Das Radiostück von FM Einheit und Siegfried Zielinski ist kein Feature, sondern ein assoziatives Stück von hoher Musikalität, denn „Radio Freie Modulationen“ ist ein Digest aus der 25-teiligen Podcast-Reihe „FM Module“ (Staffel 1, Staffel 2, Staffel 3), die Einheit und Zielinski zusammen mit wechselnden Partnern während der Corona-Pandemie für die Plattform musicaAeterna des Dirigenten Teodor Currentzis produziert haben. Deshalb kommen auch eher unerwartete Diskurse vor. Zum Beispiel einer über die Materie, die, zumindest wenn sie radioaktiv zerfällt, eine besondere Beziehung zur Zeit hat – wie das Radio als zeitbasiertes Medium auch. Für Zielinski ist der Schritt von der Materie zum Material nicht weit. Material sei nie passiv, sondern leiste der Bearbeitung Widerstand, sei tätiges Subjekt und nie Objekt: „Aktive Materie ist Sein in der Potenzialität.“
Kontrastiert werden diese und ähnliche Höhenflüge von radiohistorischen Dokumenten. Denn das Stück schreckt weder vor den klangästhetischen Evergreens (John Cage hört im schalltoten Raum sein Nervensystem und seinen Blutkreislauf) noch vor dem Selbstzitat zurück. Nachdem der legendäre Radio-DJ John Peel im Hörspiel „Radio Inferno – Ein Hörspiel in 34 Gesängen nach der ‚Göttlichen Komödie‘“ (BR/HR 1993) eine Übertragung aus der danteschen Hölle ankündigt, erzählt Zielinski von den sowjetischen Elektrotechnikern, die im KZ Buchenwald nicht nur Radioempfänger, sondern auch einen Sender bauen konnten. So konnten sie im April 1945 Hilferufe an die Alliierten übermitteln. „Ich stand in seinem Mantel fror im Wind / der Lärm der Front klang wie ein Liebeslied“ wird kommentierend die Stimme von DDR-Dramatiker Heiner Müller eingespielt – ein Zitat aus dem fünfteiligen Zyklus „Wolokolamsker Chaussee“ und gänzlich anderem Zusammenhang.

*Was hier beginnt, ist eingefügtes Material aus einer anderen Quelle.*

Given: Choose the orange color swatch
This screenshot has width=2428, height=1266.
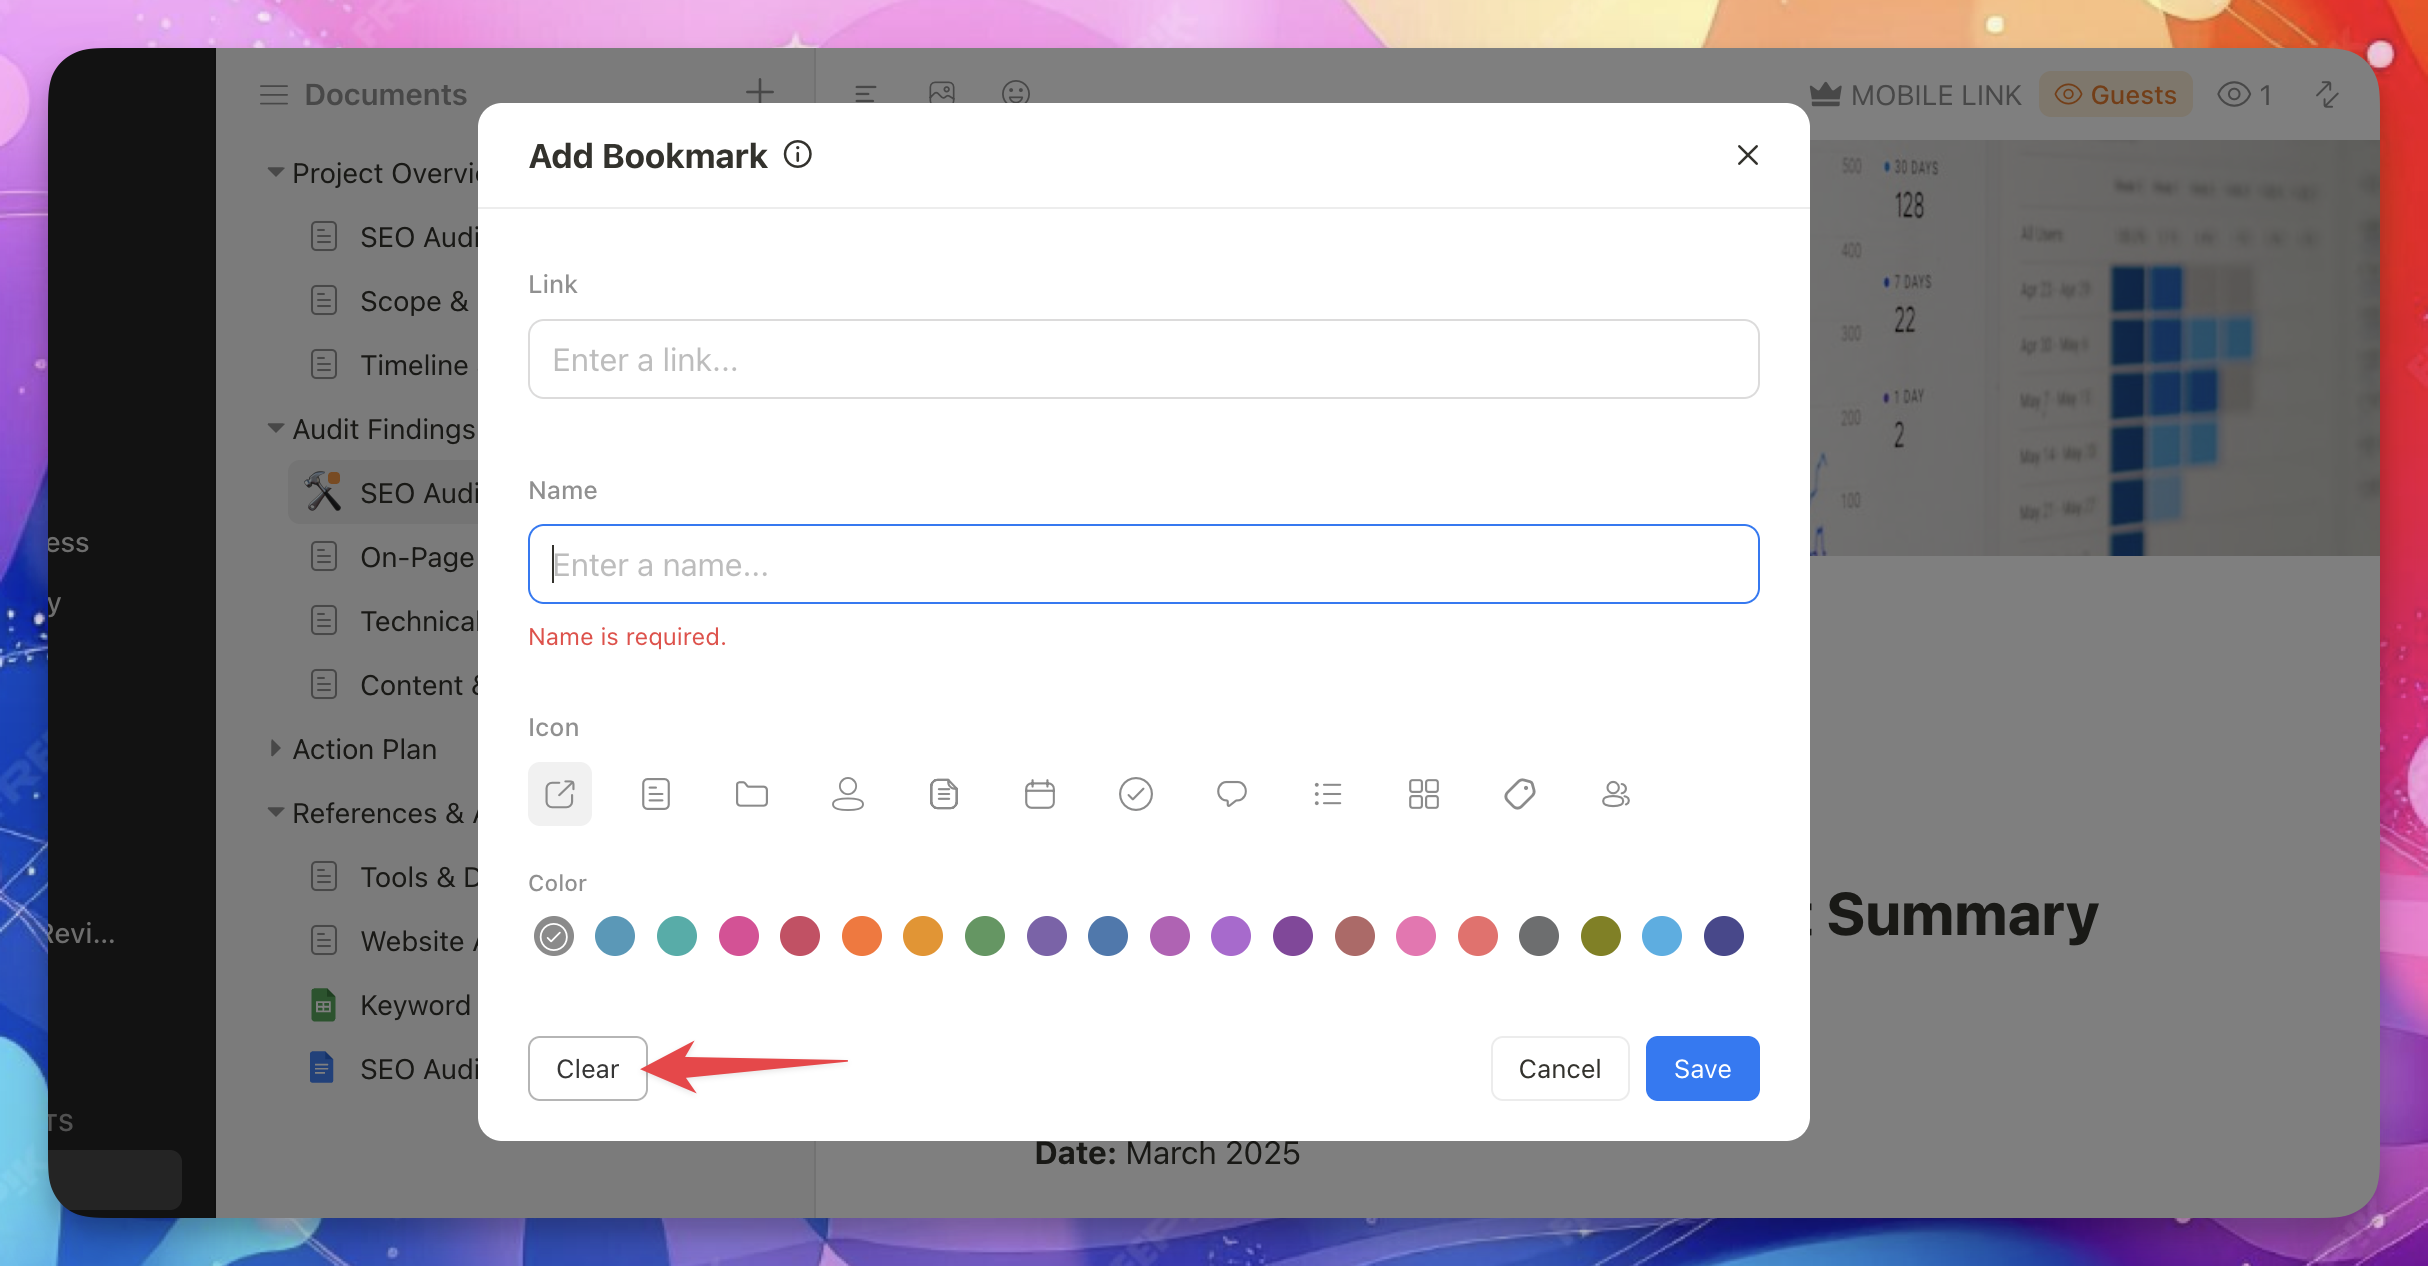Looking at the screenshot, I should pyautogui.click(x=861, y=936).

Gegen Ende des Stückes wird es dann wieder etwas theoretischer, nämlich in der Diagnose, dass gegenwärtig die Unterschiede von Medienmenschen und Medienmaschinen zum Verschwinden gebracht werden sollen. Wer beobachtet, wie Texte geschrieben und Bilder produziert werden, deren vorrangiges Ziel darin besteht, den Verteilungsalgorithmen großer Medienkonzerne zu gefallen, wird dem kaum widersprechen können. Die Medienlogiken werden Teil des Denkens und machen sich dadurch unsichtbar. Am Schluss kommt das Hörspiel wieder bei Walter Benjamin an, und der Erkenntnis, dass die Erdlinge nur der Illusion anhingen, Meister dieser (Medien-)Welt zu sein.
Was Benjamin schon zu Beginn der Entwicklung des ersten elektronischen Massenmediums wusste, ist von FM Einheit und Siegfried Zielinski ins Heute verlängert und um einiges an Komplexität ergänzt worden. So bildet „Radio Freie Modulationen“ einen würdigen Auftakt zum einhundertjährigen Jubiläum des Radios in Deutschland in diesem Jahr.